▶ Description of the task: Rewrite the items from the start through the line containing "Experian Boost™ (65, 501)", both ends included, keeping every request line and shifting each x and y coordinate in the answers by adding 93.

▶ Record excerpts:

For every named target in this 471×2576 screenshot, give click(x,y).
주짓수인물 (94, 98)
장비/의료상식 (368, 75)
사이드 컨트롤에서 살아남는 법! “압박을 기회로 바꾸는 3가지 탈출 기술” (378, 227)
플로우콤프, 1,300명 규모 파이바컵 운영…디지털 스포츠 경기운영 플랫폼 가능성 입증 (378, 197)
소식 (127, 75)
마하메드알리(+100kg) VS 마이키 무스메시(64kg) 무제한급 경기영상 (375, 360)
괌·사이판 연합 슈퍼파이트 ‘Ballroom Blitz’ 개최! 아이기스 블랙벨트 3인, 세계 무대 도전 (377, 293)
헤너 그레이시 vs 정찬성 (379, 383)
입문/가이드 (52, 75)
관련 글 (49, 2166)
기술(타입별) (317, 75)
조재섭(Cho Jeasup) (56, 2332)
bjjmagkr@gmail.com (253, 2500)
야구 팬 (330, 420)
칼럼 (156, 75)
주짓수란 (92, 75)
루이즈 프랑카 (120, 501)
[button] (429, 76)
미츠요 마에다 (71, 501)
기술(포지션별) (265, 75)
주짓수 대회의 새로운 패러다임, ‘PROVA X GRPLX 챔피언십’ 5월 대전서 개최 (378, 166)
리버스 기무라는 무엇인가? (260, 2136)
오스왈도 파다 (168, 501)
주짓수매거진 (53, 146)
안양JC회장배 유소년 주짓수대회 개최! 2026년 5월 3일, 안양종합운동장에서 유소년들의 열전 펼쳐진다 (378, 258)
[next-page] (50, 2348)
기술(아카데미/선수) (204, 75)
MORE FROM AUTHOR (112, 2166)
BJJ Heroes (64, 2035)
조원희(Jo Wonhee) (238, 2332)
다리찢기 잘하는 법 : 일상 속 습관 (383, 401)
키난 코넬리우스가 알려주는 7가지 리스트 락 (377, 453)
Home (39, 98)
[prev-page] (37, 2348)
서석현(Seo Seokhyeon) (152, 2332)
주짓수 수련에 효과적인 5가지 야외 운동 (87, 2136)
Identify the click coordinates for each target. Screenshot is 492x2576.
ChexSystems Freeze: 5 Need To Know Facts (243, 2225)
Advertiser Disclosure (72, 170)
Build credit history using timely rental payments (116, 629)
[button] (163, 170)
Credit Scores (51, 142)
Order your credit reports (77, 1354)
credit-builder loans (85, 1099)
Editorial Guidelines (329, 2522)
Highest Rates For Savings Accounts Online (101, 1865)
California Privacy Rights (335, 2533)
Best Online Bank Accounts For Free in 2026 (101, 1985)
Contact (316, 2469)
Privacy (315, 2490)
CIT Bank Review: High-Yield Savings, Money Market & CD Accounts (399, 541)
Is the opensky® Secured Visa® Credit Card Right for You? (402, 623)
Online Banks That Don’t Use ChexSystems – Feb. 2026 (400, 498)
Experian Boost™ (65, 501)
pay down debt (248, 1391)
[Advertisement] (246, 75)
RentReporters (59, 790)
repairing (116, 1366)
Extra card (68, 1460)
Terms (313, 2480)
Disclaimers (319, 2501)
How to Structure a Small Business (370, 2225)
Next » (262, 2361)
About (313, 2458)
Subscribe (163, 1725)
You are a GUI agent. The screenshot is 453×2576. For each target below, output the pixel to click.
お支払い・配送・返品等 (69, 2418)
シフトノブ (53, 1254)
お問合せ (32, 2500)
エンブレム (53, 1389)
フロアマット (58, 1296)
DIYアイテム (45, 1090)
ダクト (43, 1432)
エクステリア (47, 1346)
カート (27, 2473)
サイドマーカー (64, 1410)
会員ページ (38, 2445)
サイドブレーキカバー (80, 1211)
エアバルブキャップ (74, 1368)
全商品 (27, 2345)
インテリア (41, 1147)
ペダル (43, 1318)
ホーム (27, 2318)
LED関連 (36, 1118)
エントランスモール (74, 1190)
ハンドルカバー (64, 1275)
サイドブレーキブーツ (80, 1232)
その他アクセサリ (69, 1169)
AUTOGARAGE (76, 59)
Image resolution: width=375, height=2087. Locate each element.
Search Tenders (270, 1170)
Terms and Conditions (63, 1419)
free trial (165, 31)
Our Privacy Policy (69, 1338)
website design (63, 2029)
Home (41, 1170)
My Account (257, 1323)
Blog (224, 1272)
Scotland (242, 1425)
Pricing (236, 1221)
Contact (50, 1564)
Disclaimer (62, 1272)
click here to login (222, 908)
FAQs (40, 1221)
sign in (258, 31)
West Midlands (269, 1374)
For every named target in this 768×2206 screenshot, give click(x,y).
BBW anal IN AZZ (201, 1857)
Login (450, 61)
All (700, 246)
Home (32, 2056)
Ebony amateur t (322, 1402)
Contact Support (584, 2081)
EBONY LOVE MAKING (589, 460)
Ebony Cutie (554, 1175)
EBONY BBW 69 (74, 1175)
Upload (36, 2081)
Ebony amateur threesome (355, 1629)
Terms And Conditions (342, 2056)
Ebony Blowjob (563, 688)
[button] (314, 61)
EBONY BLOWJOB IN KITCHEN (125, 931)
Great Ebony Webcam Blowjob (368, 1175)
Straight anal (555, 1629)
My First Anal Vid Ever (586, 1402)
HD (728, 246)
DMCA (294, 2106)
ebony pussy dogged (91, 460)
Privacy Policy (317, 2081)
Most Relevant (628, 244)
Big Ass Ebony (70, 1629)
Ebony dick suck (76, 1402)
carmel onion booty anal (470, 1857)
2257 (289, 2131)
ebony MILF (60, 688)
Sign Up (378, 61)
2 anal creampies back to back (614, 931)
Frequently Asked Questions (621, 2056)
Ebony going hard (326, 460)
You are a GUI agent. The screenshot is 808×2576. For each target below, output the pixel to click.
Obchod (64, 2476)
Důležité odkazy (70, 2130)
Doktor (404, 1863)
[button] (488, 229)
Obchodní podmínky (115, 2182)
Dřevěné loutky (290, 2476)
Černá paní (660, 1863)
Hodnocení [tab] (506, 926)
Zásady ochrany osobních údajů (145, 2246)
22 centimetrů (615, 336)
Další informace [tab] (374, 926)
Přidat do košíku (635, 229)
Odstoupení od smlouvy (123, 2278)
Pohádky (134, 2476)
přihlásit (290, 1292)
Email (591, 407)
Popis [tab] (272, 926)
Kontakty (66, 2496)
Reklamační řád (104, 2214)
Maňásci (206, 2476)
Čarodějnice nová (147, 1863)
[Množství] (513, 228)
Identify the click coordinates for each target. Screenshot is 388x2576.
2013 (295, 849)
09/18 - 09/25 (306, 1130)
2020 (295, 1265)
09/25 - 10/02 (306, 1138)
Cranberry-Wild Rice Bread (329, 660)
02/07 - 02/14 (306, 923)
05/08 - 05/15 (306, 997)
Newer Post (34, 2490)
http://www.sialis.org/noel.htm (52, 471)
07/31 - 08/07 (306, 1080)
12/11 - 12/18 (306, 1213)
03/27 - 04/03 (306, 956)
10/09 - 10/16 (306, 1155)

▶ Result below:
For every named target in this 471×2576 screenshot, give click(x,y).
주짓수인물 (187, 191)
장비/의료상식 (461, 168)
사이드 컨트롤에서 살아남는 법! “압박을 기회로 바꾸는 3가지 탈출 기술” (471, 320)
플로우콤프, 1,300명 규모 파이바컵 운영…디지털 스포츠 경기운영 플랫폼 가능성 입증 (471, 290)
소식 (220, 168)
마하메드알리(+100kg) VS 마이키 무스메시(64kg) 무제한급 경기영상 (468, 453)
괌·사이판 연합 슈퍼파이트 ‘Ballroom Blitz’ 개최! 아이기스 블랙벨트 3인, 세계 무대 도전 (470, 386)
헤너 그레이시 vs 정찬성 (472, 476)
입문/가이드 (145, 168)
관련 글 (142, 2259)
기술(타입별) (410, 168)
조재섭(Cho Jeasup) (149, 2425)
bjjmagkr@gmail.com (346, 2593)
야구 팬 (423, 513)
칼럼 (249, 168)
주짓수란 (185, 168)
루이즈 프랑카 (213, 594)
[button] (522, 169)
미츠요 마에다 (164, 594)
기술(포지션별) (358, 168)
주짓수 대회의 새로운 패러다임, ‘PROVA X GRPLX 챔피언십’ 5월 대전서 개최 (471, 259)
리버스 기무라는 무엇인가? (353, 2229)
오스왈도 파다 (261, 594)
주짓수매거진 (146, 239)
안양JC회장배 유소년 주짓수대회 개최! 2026년 5월 3일, 안양종합운동장에서 유소년들의 열전 펼쳐진다 (471, 351)
[next-page] (143, 2441)
기술(아카데미/선수) (297, 168)
MORE FROM AUTHOR (205, 2259)
BJJ Heroes (157, 2128)
조원희(Jo Wonhee) (331, 2425)
다리찢기 잘하는 법 : 일상 속 습관 (476, 494)
키난 코넬리우스가 알려주는 7가지 리스트 락 (470, 546)
Home (132, 191)
[prev-page] (130, 2441)
서석현(Seo Seokhyeon) (245, 2425)
주짓수 수련에 효과적인 5가지 야외 운동 (180, 2229)
Identify the click coordinates for each target. Screenshot is 492x2576.
ChexSystems Freeze: 5 Need To Know Facts (336, 2318)
Advertiser Disclosure (165, 263)
Build credit history using timely rental payments (209, 722)
[button] (256, 263)
Credit Scores (144, 235)
Order your credit reports (170, 1447)
credit-builder loans (178, 1192)
Editorial Guidelines (422, 2615)
Highest Rates For Savings Accounts Online (194, 1958)
California Privacy Rights (428, 2626)
Best Online Bank Accounts For Free in 2026 (194, 2078)
Contact (409, 2562)
Privacy (408, 2583)
CIT Bank Review: High-Yield Savings, Money Market & CD Accounts (492, 634)
Is the opensky® Secured Visa® Credit Card Right for You? (495, 716)
Online Banks That Don’t Use ChexSystems – Feb. 2026 (493, 591)
Experian Boost™ (158, 594)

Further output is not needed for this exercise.